Medito en esto y cae en mis manos ese texto de Denise Dresser que quiere reconocer en nuestros supuestos líderes sociales, en los que ella cree nos mueven, una autoridad moral, intelectual y política que aspira a que quienes integramos la sociedad recuperemos la confianza en nosotros mismos y en aquellos a quienes se les confió el destino y la riqueza única e irrecuperable de la nación: sus hijos. Y no, no puedo coincidir con ella, porque sus héroes nada aportan para que esta pesadilla termine, se acabe y recuperemos el sendero de la vida en paz.

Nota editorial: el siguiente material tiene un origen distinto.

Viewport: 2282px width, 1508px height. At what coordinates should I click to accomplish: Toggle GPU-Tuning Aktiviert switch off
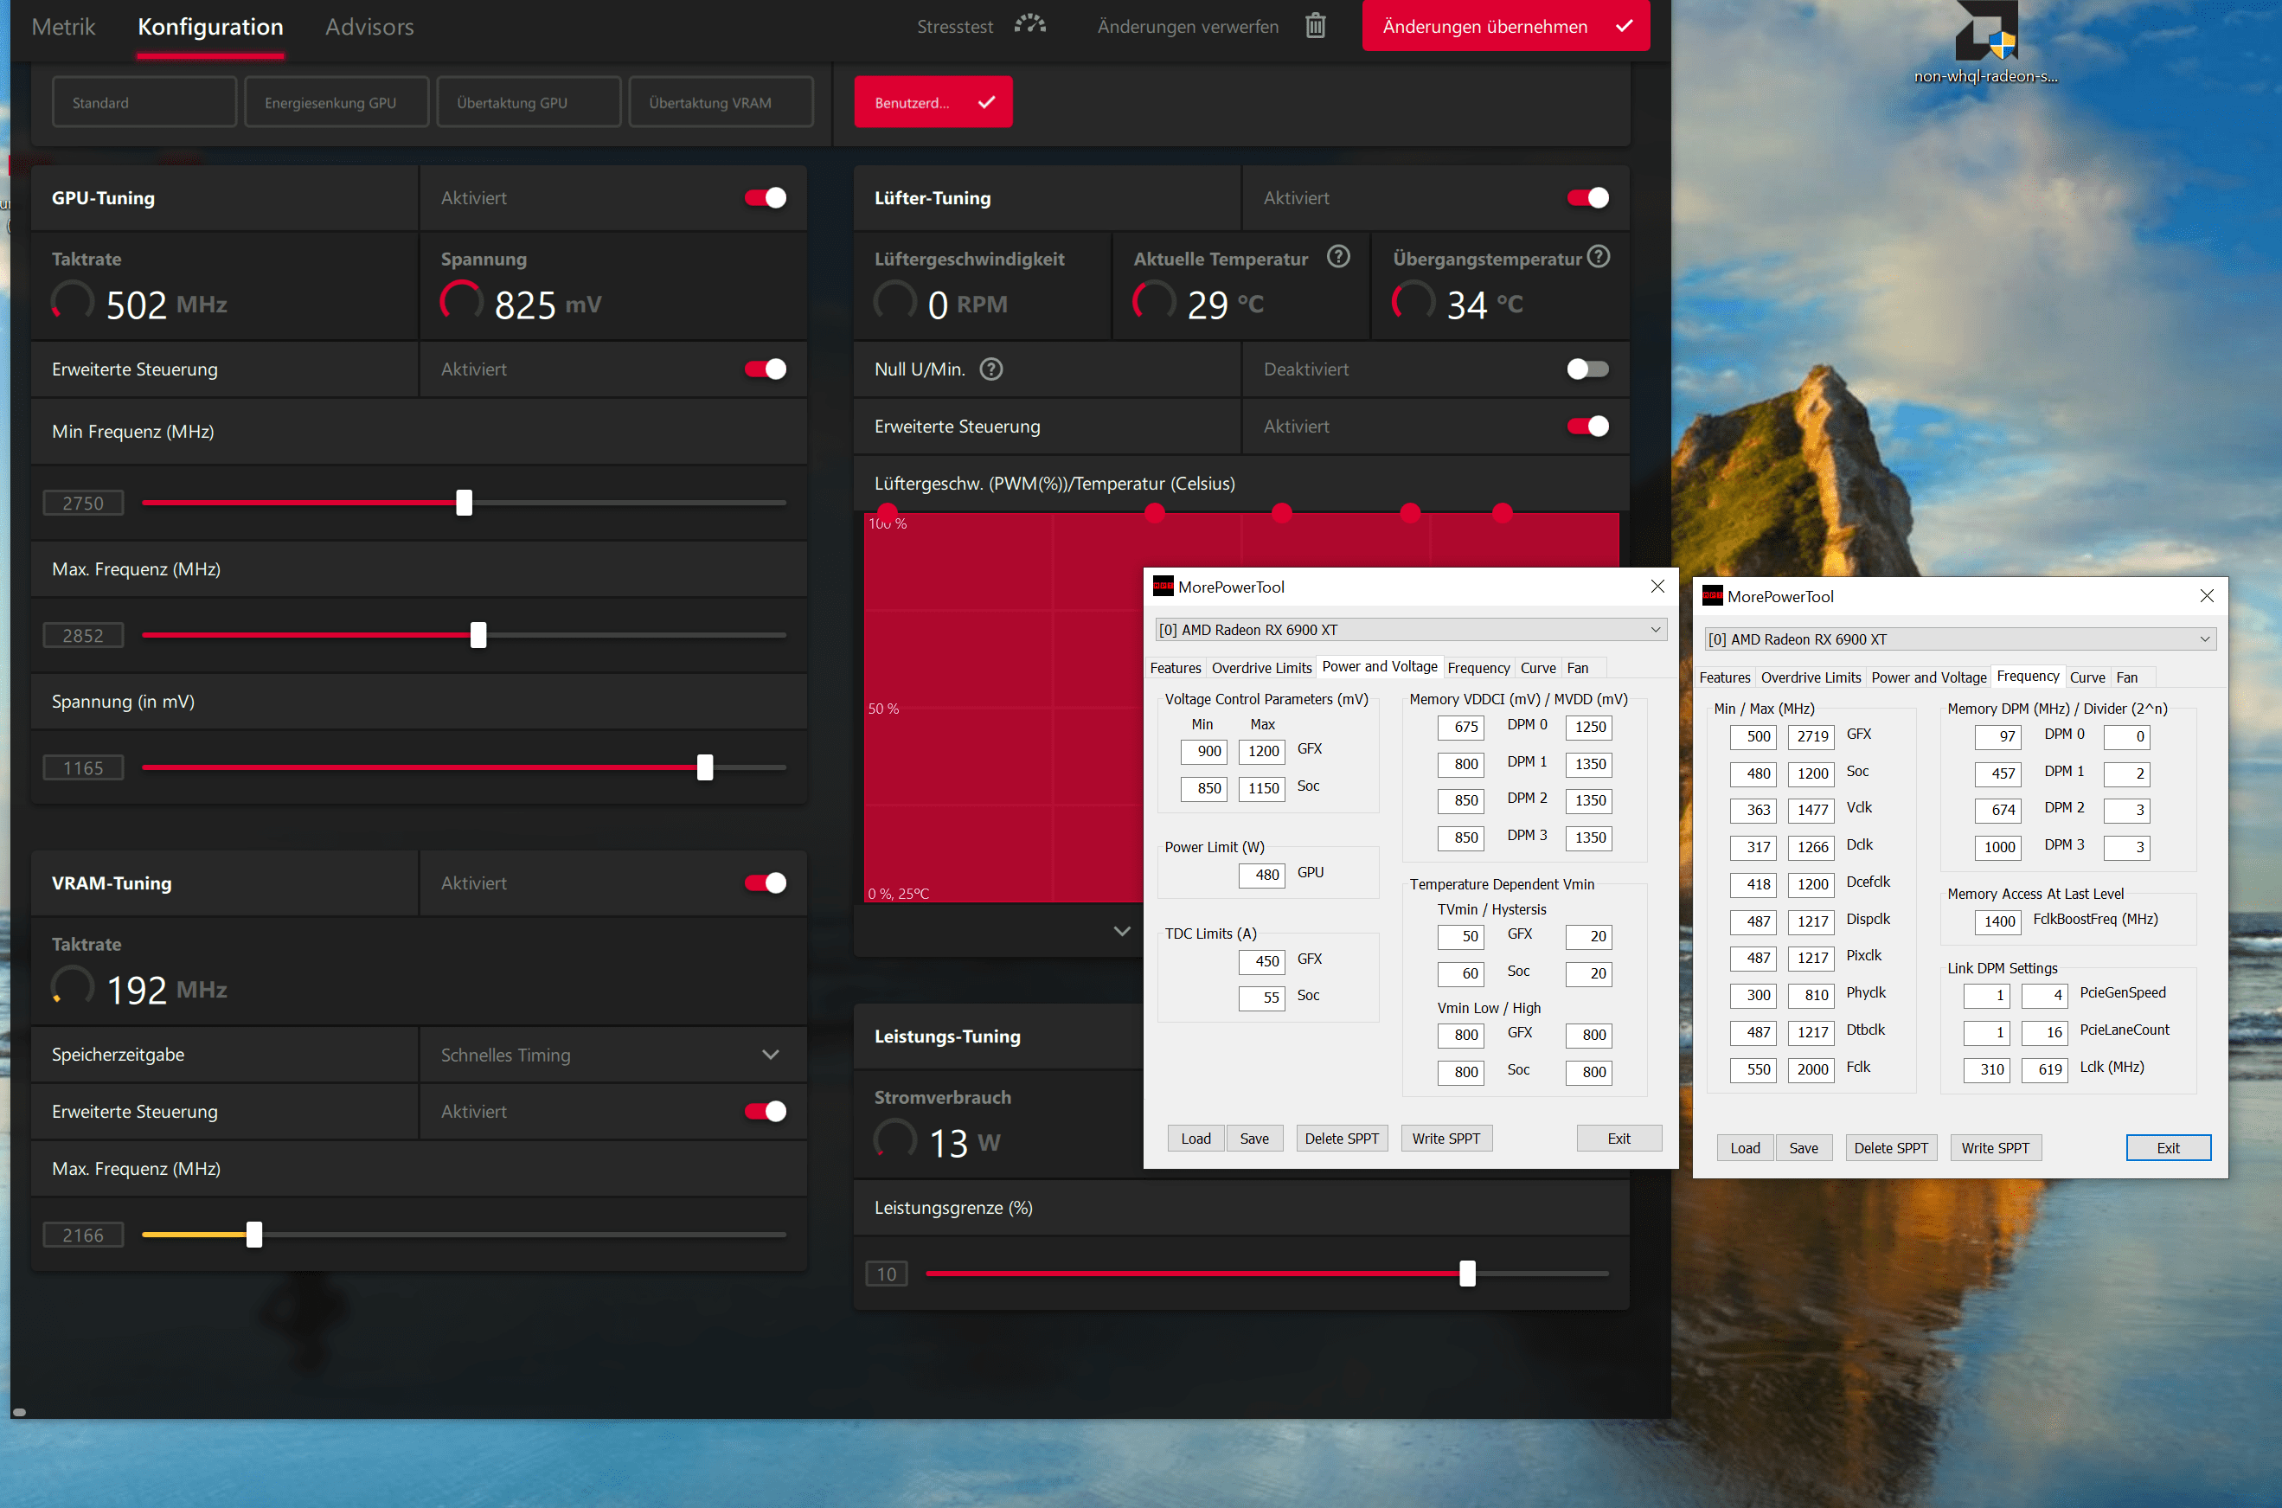pos(765,198)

Coincido sólo en su diagnóstico: “Hoy el pesimismo recorre al país e infecta a quienes entran en contacto a él. México vive obsesionado con el fracaso. Con la victimización. Con todo lo que pudo ser pero no fue. Con lo perdido, lo olvidado, lo maltratado. Con la crónica de catástrofes; de corruptelas; de personajes demasiado pequeños para el país que habitan. México padece lo que Jorge Domínguez, en un artículo en Foreign Affairs, bautizó como la “fracasomanía”: el pesimismo persistente ante una realidad que parece inamovible. La propensión colectiva a pensar que la corrupción no puede ser combatida; que los políticos no pueden ser propositivos; que la sociedad no puede ser movilizada; que la población no puede ser educada; que los buenos siempre sucumben; que los reformadores siempre pierden. Por ello es mejor callar. Es mejor ignorar. Es mejor emigrar”.
Enumera en cuidada selección a aquellos que pueden, deben, merecen ser ejemplo y guía para desterrar el pesimismo. No importan los nombres, porque en su texto tienen un significado afectivo, primero, y otro político después, aunque quizá sea a la inversa. Apunta la señora Dresser: “Quienes pueblan esta lista saben que hay tanto por hacer; tanto por cambiar; tantos sitios donde amontonar el optimismo. El optimismo de la voluntad frente al pesimismo de la inteligencia. El optimismo perpetuo que se convierte en multiplicador. El optimismo que debe llevar espero – a cada uno de los presentes – a hacer una declaración de fe, como la frase que acuñó Rosario Castellanos. Una filosofía personal para ver y andar, vivir y cambiar, participar y no sólo presenciar”.
¿Puede ser optimista la sociedad mexicana, con 28 mil muertes, creciente inseguridad, repunte en el secuestro y, en apariencia, una inamovible impunidad?
Quiero, necesito de ese optimismo, porque aquí nací como lo hicieron mis padres y mis hermanos y todos mis entrañables seres queridos, e incluso aquellos que me han tratado con dureza, pero de los que en su momento recibí una lección.
Para lograrlo, considero necesario, necesarísimo que este gobierno y el próximo den respuestas concretas, porque los políticos conocen el diagnóstico de lo que necesita este país para sacudirse un presidencialismo disfuncional y lograr la transición. Es el camino para terminar con éxito la guerra a la delincuencia organizada, para acotar la impunidad y desterrar la corrupción. Lo demás es multiplicar, un día sí y otro también, esos ojos que muestran miedo.
A estas alturas, sólo encuentro la posibilidad de recuperar el optimismo en la única propuesta capaz de ofrecer una respuesta a lo planteado por Alejandro Martí hace dos años, consistente en una reforma política que permita modificar a fondo un sistema presidencial “que ya no funciona”, como lo advierte hace meses Manlio Fabio Beltrones.
A mi me queda claro. Recuperar la confianza en nosotros mismos, como nación, pasa por la transformación completa del modelo político, trabado a ciencia y conciencia por la corrupción y la impunidad que favorecieron el desbordamiento de la delincuencia organizada. Para terminar con tanta muerte, es necesario dar cristiana sepultura al otrora poderosísimo presidencialismo mexicano, que hoy ni sombra es de lo que fue.